15.8 C
New York
Sunday, September 24, 2023

5 Python scripts for automating website positioning duties

Python is a robust programming language that has gained reputation within the website positioning business over the previous few years. 

With its comparatively easy syntax, environment friendly efficiency and abundance of libraries and frameworks, Python has revolutionized what number of SEOs strategy their work. 

Python gives a flexible toolset that may assist make the optimization course of quicker, extra correct and more practical. 

This text explores 5 Python scripts to assist increase your website positioning efforts.

The simplest strategy to get began with Python

If you happen to’re trying to dip your toes in Python programming, Google Colab is price contemplating. 

It’s a free, web-based platform that gives a handy playground for writing and operating Python code without having a posh native setup. 

Basically, it permits you to entry Jupyter Notebooks inside your browser and offers a number of pre-installed libraries for information science and machine studying. 

Plus, it’s constructed on high of Google Drive, so you may simply save and share your work with others.

To get began, comply with these steps:

Allow file uploads

When you open Google Colab, you’ll first must allow the flexibility to create a short lived file repository. It’s so simple as clicking the folder icon. 

This allows you to add momentary recordsdata after which obtain any outcomes recordsdata.

Access folder

Add supply information

A lot of our Python scripts require a supply file to work. To add a file, merely click on the add button.

File upload button

When you end the setup, you can begin testing the next Python scripts.

Script 1: Automate a redirect map

Creating redirect maps for big websites could be extremely time-consuming. Discovering methods to automate the method will help us save time and concentrate on different duties.

How this script works

This script focuses on analyzing the online content material to search out carefully matching articles. 

  • First, it imports two TXT recordsdata of URLs: one is for the redirected web site (source_urls.txt), and the opposite for the positioning absorbing the redirected web site (target_urls.txt).
  • Then, we use the Python library Stunning Soup to create an internet scraper to get the primary physique content material on the web page. This script ignores header and footer content material.
  • After it’s crawled the content material on all pages, it makes use of the Python library Polyfuzz to match content material between URLs with a similarity proportion.
  • Lastly, it prints the leads to a CSV file, together with the similarity proportion. 

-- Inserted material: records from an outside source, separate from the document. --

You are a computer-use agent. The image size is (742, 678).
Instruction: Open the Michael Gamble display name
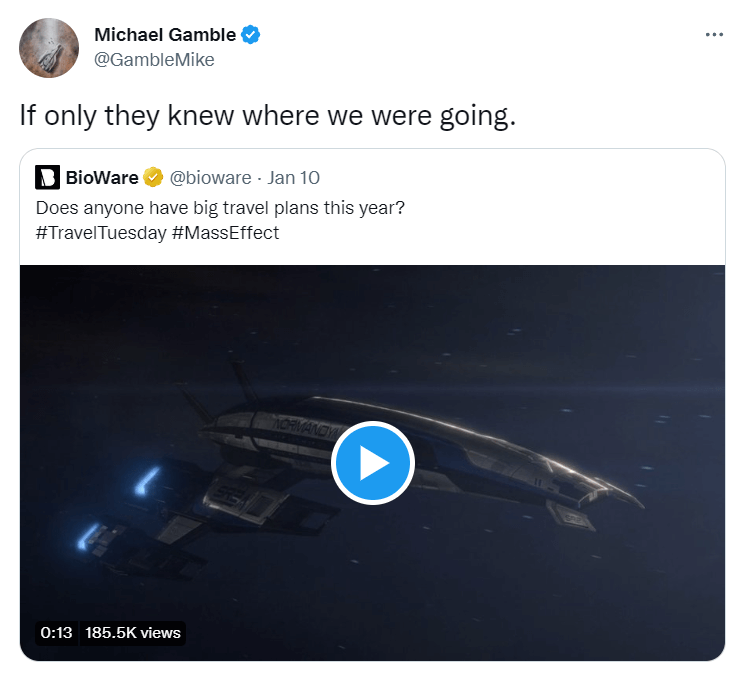(165, 35)

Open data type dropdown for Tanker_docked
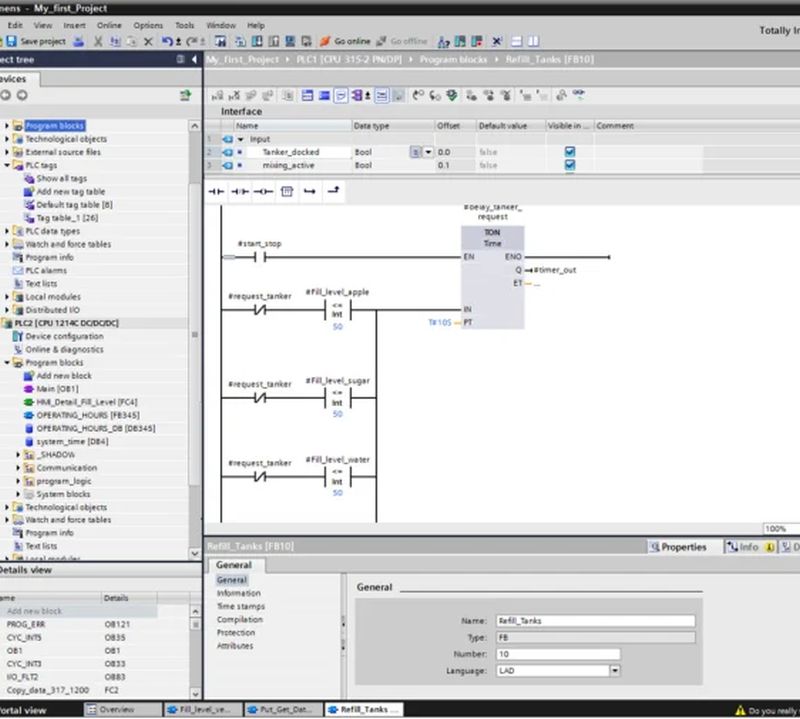[428, 152]
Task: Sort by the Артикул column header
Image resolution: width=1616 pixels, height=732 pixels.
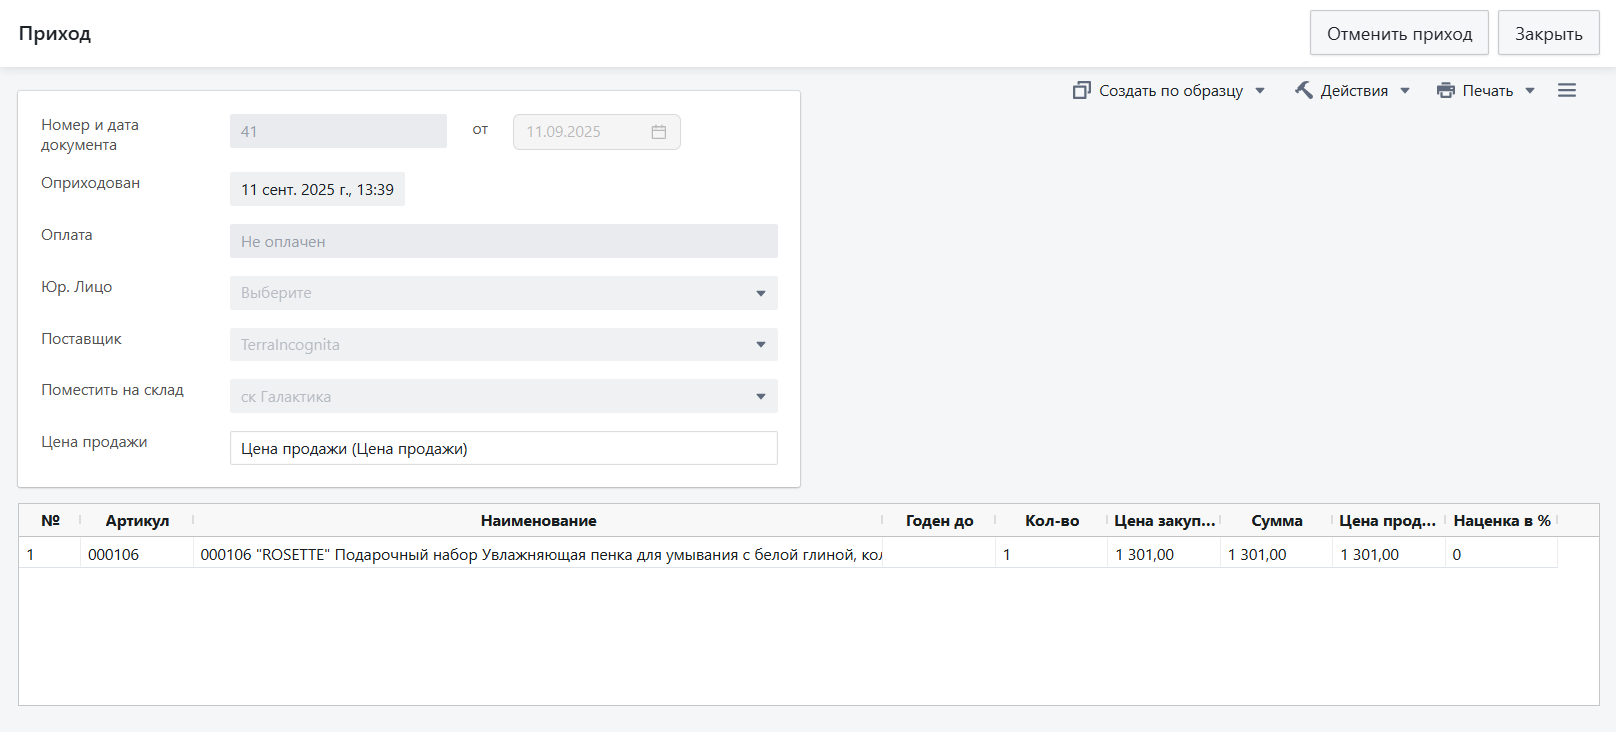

From right here, you may manually overview any URLs with a low similarity proportion to search out the subsequent closest match.

Get the script

#import libraries
from bs4 import BeautifulSoup, SoupStrainer
from polyfuzz import PolyFuzz
import concurrent.futures
import csv
import pandas as pd
import requests

#import urls
with open("source_urls.txt", "r") as file:
    url_list_a = [line.strip() for line in file]

with open("target_urls.txt", "r") as file:
    url_list_b = [line.strip() for line in file]

#create a content material scraper through bs4
def get_content(url_argument):
    page_source = requests.get(url_argument).textual content
    strainer = SoupStrainer('p')
    soup = BeautifulSoup(page_source, 'lxml', parse_only=strainer)
    paragraph_list = [element.text for element in soup.find_all(strainer)]
    content material = " ".be part of(paragraph_list)
    return content material

#scrape the urls for content material
with concurrent.futures.ThreadPoolExecutor() as executor:
    content_list_a = checklist(executor.map(get_content, url_list_a))
    content_list_b = checklist(executor.map(get_content, url_list_b))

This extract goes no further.